The younger Stewart, then studying political science, had completed a bachelor’s degree at the University of Minnesota and a master’s degree at the University of Arizona when she visited her parents in Cairo, Egypt, in 1972 where they were working on a project to increase yields of cereal crops under the auspices of the Food and Agriculture Organization of the United Nations.
Initially, Bonnie Stewart thought she would stay with her parents in Egypt over the three months of summer vacation, then return to Arizona to start on her doctorate. But, fascinated by Arab culture and feeling the need to learn the local language, history, and customs, she stretched the three months into two years, during which time she also researched how organizationally efficient the Ford Foundation, the United Nations and Egypt’s Ministry of Agriculture were in promoting agriculture.
Stewart returned to the United States anxious to build a doctoral program in political science based on her Egyptian experiences, but such interdisciplinary doctoral programs on many college campuses had yet to dawn. She was told her ideas just didn’t fit the political science field, so she found herself a new academic home—the University of Arizona’s Department of Near Eastern Studies.
A career thus was launched that now looks forward to the unveiling in Israel this October of a new agricultural product—one that is both good to eat and which will help promote peace between the Israelis and the Palestinians. At the tenth anniversary celebration of the Peres Peace Center—founded before he became Israel’s President by Shimon Peres—Stewart will introduce a group of Israeli and Arab agricultural entrepreneurs who now are creating the prototype of a blended olive oil, which utilizes the oil from olives grown both in Israel and in the Palestinian west bank. The assumption is that creating products and marketing them together will foster ongoing economic partnerships, providing incentives for peace.
The olive oil will be presented at a plenary session of the international conference as a symbolic first step in creating partnerships between the Israelis and the Palestinians, as well as with their neighbors the Egyptians and the Jordanians, to jointly market products grown on the soil of all four countries. Besides olive oil, almonds and tomatoes are considered appropriate products with the potential for sustainable sales not only in the Middle East but in Europe and in the United States.
Stewart’s doctoral research took her a bit south of the Middle East to the French-speaking, sub-Saharan West African country of Niger, where she studied the organizational efficiency of the marketing organizations for agricultural products in Zinder province. “I identified the obstacles both internally and system wide for agricultural products produced in Zinder for export,” she explained.
Almost immediately after being granted her PhD, it was back to the Middle East for Stewart—only this time it was to the American University in Beirut, where she was recruited to serve as an assistant professor of agricultural and rural institutions. “So I taught agricultural economics, did research in Beirut and in the Beka'a Valley on the social economic integration of the Bedouin nomad.”
The Arabic that she had learned in Cairo was not necessarily a plus in Beirut, she said. “It was a liability instead of an asset—given the politics in the region.

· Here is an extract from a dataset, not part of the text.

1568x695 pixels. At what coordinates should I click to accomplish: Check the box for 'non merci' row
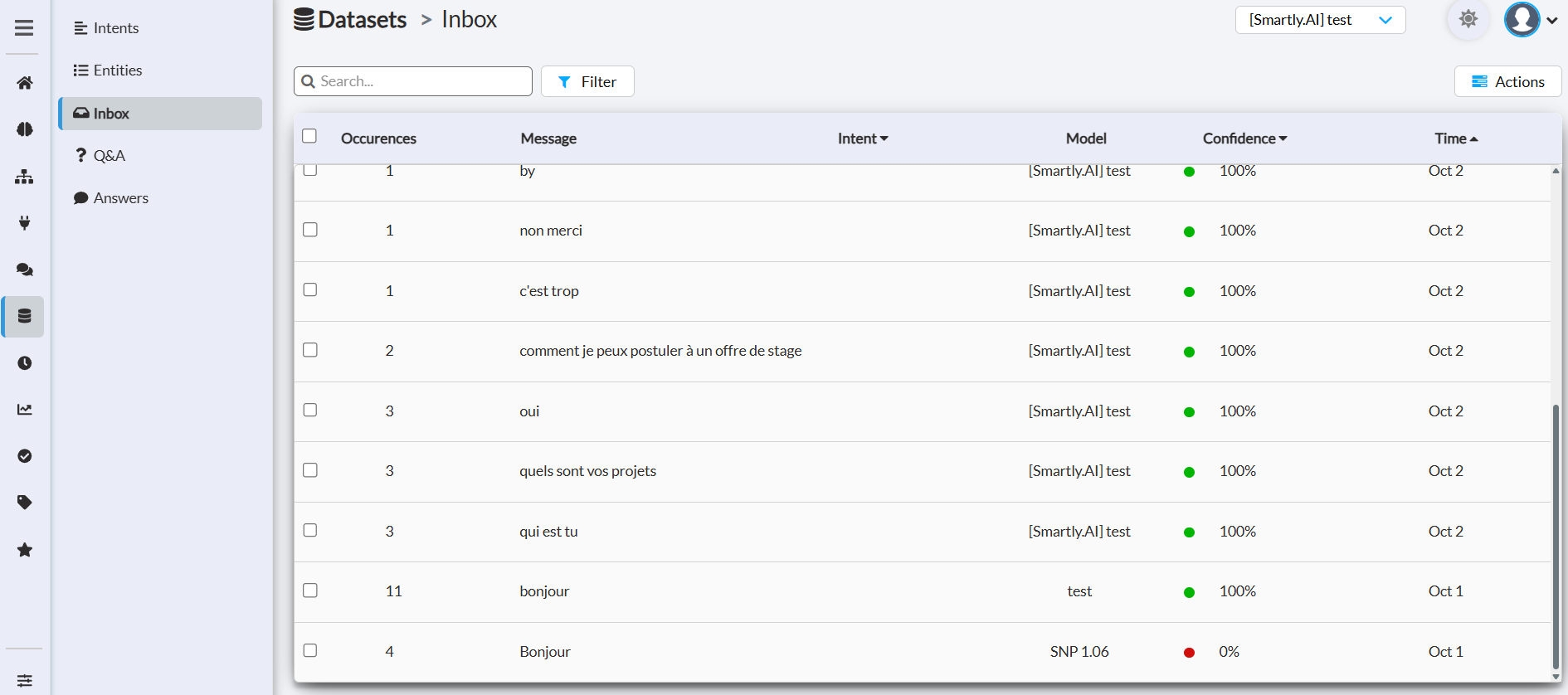pyautogui.click(x=310, y=230)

If I would go to the market and speak Arabic with an Egyptian accent, it wasn’t as well received as I would have anticipated,” she said. “I started studying again, probably within a month of arriving, and began learning the Lebanese dialect…”
In 1980, during the time she was at the American University of Beirut, Stewart made what would become the first of many trips to Israel. She couldn’t simply drive south and cross the border, because there were no diplomatic relations between the two countries. So, with a friend, she flew to Cyprus, spent a day, and then boarded a flight to Tel Aviv. Noting the visa stamps from Lebanon and other Arab countries in Stewart’s American passport, Israeli border agents at the airport asked if she wanted a Hebrew stamp in her passport, or simply a separate piece of paper that need not provide telltale evidence to the Arabs that she had been there. Stewart chose the latter, and went on a two week tour of Israel in which she went to Tel Aviv, then gravitated north to Haifa and eventually to Metula, the finger of Israel adjoining Lebanon where, at the time, there was a “good fence” through which Lebanese laborers could cross without hassle into Israel.
She returned to the United States in the 1980s, filling academic positions at both the University of Arizona and New Mexico State University, and also consulting for a private educational firm that sought to offer its services in the Middle East.
Stewart joined the San Diego State Research Foundation, where the Hansen Institute for World Peace is housed, in 1989. The Institute is funded largely by the Fred J. Hansen Foundation, which was established by the estate of South Bay farmer Fred J. Hansen, who was a believer in peace through agriculture.
Before Stewart had arrived, the Hansen Institute had quiet, off-the-record successes in bringing together Israeli and Arab agriculturalists at conferences based in the United States. Though their governments were at odds—sometimes at war—with each other, these agriculturalists could talk the common language of crops. No matter which side of a border in the Middle East they lived, they faced similar problems: A lack of rainfall and the need to make each drop of water count; the expansion of the desert, and insects and other pests, which walked or flew across borders with impunity. With the help of the Hansen Institute, the agriculturalists created an Integrated Crop Management program to bring best practices to all countries in the region.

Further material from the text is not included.